Other stakeholders acknowledge a small segment of “outlier” providers who charge well above the market averages, but they differ on how to address them and what would be a fair benchmark.

Larry Downs, CEO of the Medical Society of New Jersey, said, “Doctors should be paid a fair and adequate amount for their services, but for those who are collecting more than they should be, if they’re members of ours, we take action against them.”

For those who aren’t, the organization asks insurers to refer cases to them so that it can conduct a review of “what a reasonable fee for those services might be.”

“We are as interested in intervening with them as they are,” Downs said. “It’s just that we don’t believe there should be broad-based legislation that would remove what’s a really important consumer protection because there’s a handful of doctors that are doing that.”

He said a better way is a review and some type of mediation or arbitration to settle disagreements over fees. The association has reviewed dozens of cases in recent years for self-funded plans for labor unions, AmeriHealth and Cigna; such a case could be referred to the New Jersey State Board of Medical Examiners, which has regulations against overbilling.

Downs added that having a cap would “basically remove any ability for a doctor in private practice to negotiate a rate with an insurer.” What’s more, he said, “Medicare is not at all a benchmark for what physician services cost in the marketplace,” even though insurers often point to it when discussing out-of-network fees.

Finding the right benchmark is one key focus as lawmakers develop a solution geared toward transparency and disclosure in out-of-network medical care, though a cap may not be a widely supported part of that solution.

Assemblyman Troy Singleton (D-Mount Laurel), who is among the team of legislators working on the issue, said looking at existing claims data may be the best to “have a better understanding of what the market is actually bearing, and try to create some reasonableness to the process.”

“There’s a lot of ongoing conversations about how best to do that,” Singleton said. “We’re recognizing that we don’t want to compromise quality of care, but also want to make sure that payers in the system are able to understand those costs they’re getting into.”

Singleton said he’s working on the issue with Sen. Joseph Vitale (D-Woodbridge), Assemblyman Gary Schaer (D-Passaic) and Assemblyman Craig J. Coughlin (D-Woodbridge). Such proposals go back several years with the debate over reforming out-of-network costs, but have met major resistance from providers.

Mark Manigan, a health care attorney at Brach Eichler, said he believes a cap is still a tough sell, but there is a middle ground to be found in the industry.

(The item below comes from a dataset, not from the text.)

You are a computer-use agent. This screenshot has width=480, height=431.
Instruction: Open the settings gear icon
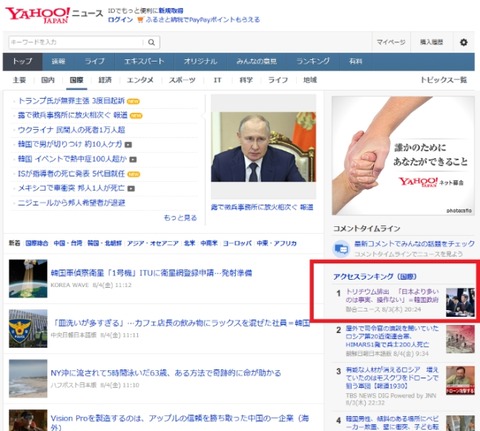(463, 42)
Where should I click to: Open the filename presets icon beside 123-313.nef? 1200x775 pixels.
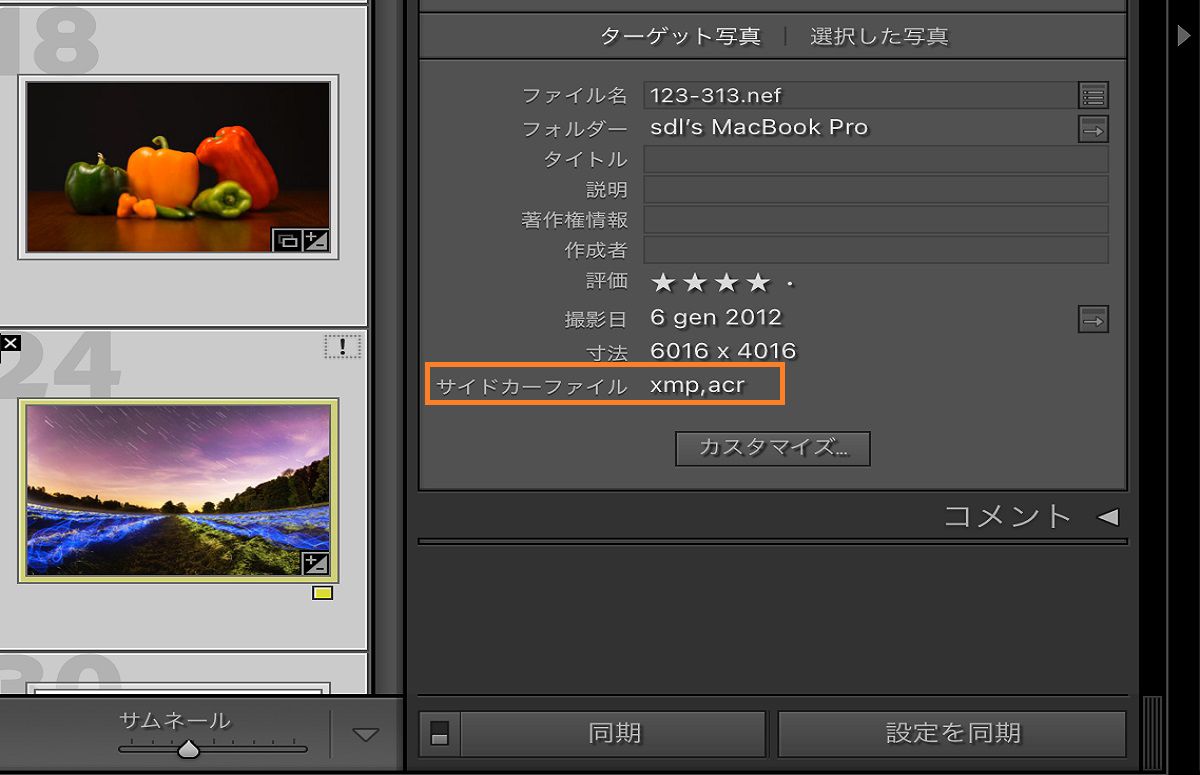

“I think if there’s a reasonable arbitration system, combined with transparency, disclosure and defining what an out-of-network benefit is, there is the ability to build some support within the provider community,” he said.

“To date, there’s been very little support for any kind of reform like that. So I think if both sides give a little, maybe after four or five years — however long this issue has been kicking around — we can move the ball.”

Savings for all

Horizon CEO Robert Marino said capping out-of-network costs isn’t just about the bottom line for Horizon, a not-for-profit organization with a 2 percent profit margin. The savings, he said, would be passed on to policyholders.

For instance, the $600 million in savings Horizon would see could mean $350 to $375 a year for a family that pays $18,000 annually for its policy. For an individual, the savings would be $120 to $140 for a $6,000 policy.